■取り沙汰された現役引退の可能性
この競技後の話しぶりに、“引退”という言葉を想起した視聴者は多かったようだ。《このまま引退しちゃいそう》などのコメントがSNSに多く投稿された。
そんななか14日の会見で、改めて4回転アクセルへの今後の挑戦について聞かれた羽生は、
「どうなんでしょうね。まだ、自分の中でまとまってはないです」
と答えている。

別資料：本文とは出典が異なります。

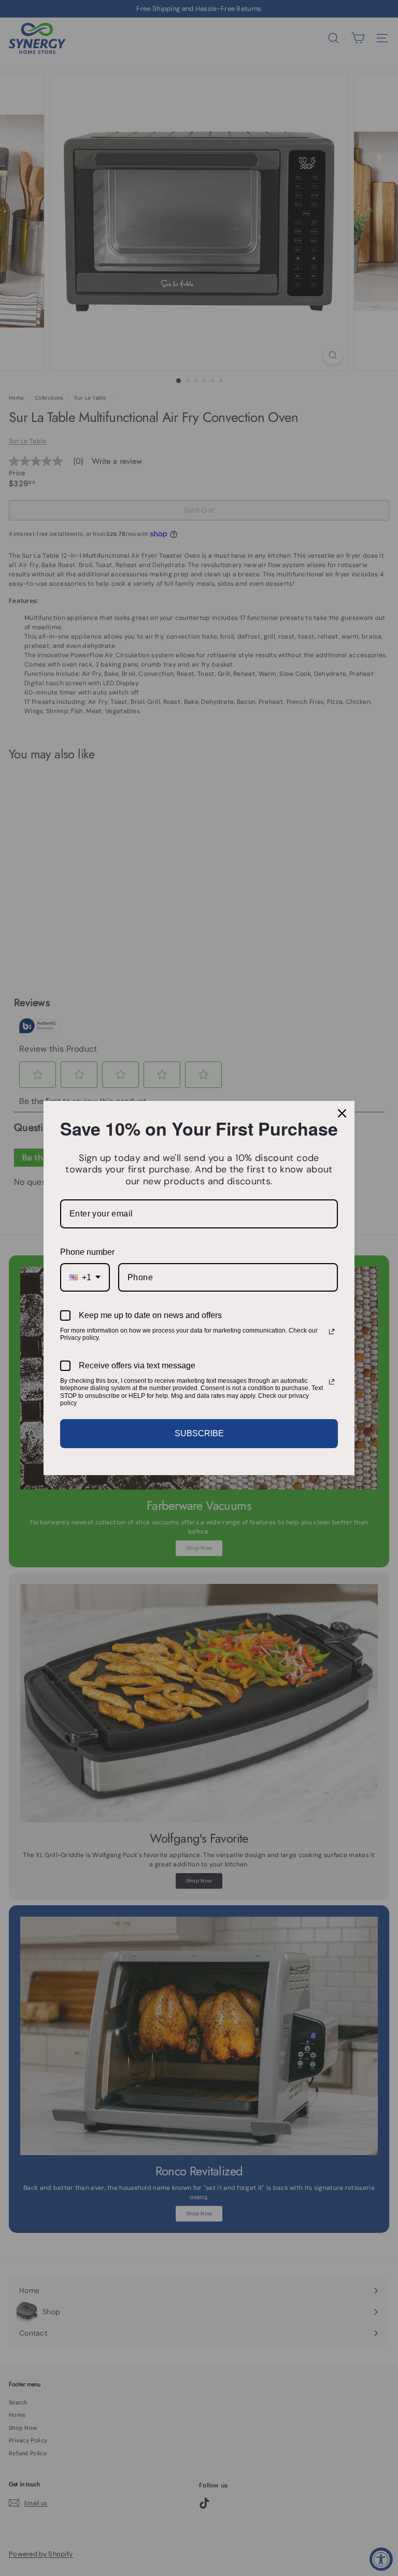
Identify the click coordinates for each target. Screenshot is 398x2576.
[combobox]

また、次回の五輪についても聞かれると、
「この五輪が最後かと聞かれたらちょっと分からないです」
「(五輪で)また滑ってみたいなという気持ちはもちろんあります」
と、笑顔を見せていた。
ジュニア時代から長年応援してきた女性にファンの思いを聞くと、
「“ケガが心配だから無理して現役を続けないでほしい”というファンもいれば“まだ活躍を見ていたい”というファンもいます。私自身としては、羽生くんが思うように生きてほしいと願っています」
ただ、「そもそもファンの多くは4年前の平昌五輪の後に引退すると思っていました」とも。

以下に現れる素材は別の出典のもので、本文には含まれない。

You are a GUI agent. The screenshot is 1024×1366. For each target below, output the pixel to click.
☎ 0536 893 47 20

「平昌後、北京五輪にはあまり気持ちが向いていないようでしたから。4回転アクセルが考えていた以上に難しいものだったこと、コロナ禍で試合が減ったことなど想定外が続いて、結果的にここまで現役を続けているのだと思います」
’14年のソチ五輪より前から10年近く世界のトップで競技を続けている羽生だが、「驚異的なことだ」とフィギュア関係者は言う。
今回銅メダルをつかんだ宇野昌磨(24)も会見でこう話している。
「技術的にレベルが上がっているなかで、フィギュアを続ける年齢が短くなる。時代が変わってもトップに居続けるゆづくんはすごい」
それは、途轍もない努力の裏打ちがあってこそ。そして現役を続けるということは、今後もその努力を続けていくということだ。
前出の佐野さんは、「4A完成まではやめないでしょう」とみる。
「(競技直後の)『やり切った』という発言は、4分間のフリーをやり切ったということでしょう。“スケート人生をやり切った”とは言っていません。先はまだ考えられないと思いますが、“4Aを完成して終わりたい”とは思うのではないでしょうか。
北京のフリーでの4Aは、いままでで一番の出来です。これまでほとんど両足で降りていたのが、“右足だけで着氷するんだ!”というトライをしていた。後は、降りる姿勢を作るだけなんです。完成まであと一歩だと思います。ただISU公認試合で成功しないと認定されません。直近に控えるのは世界選手権です」(佐野さん)
南フランスのモンペリエで3月23日に開幕する世界選手権の日本代表に、羽生は選ばれている。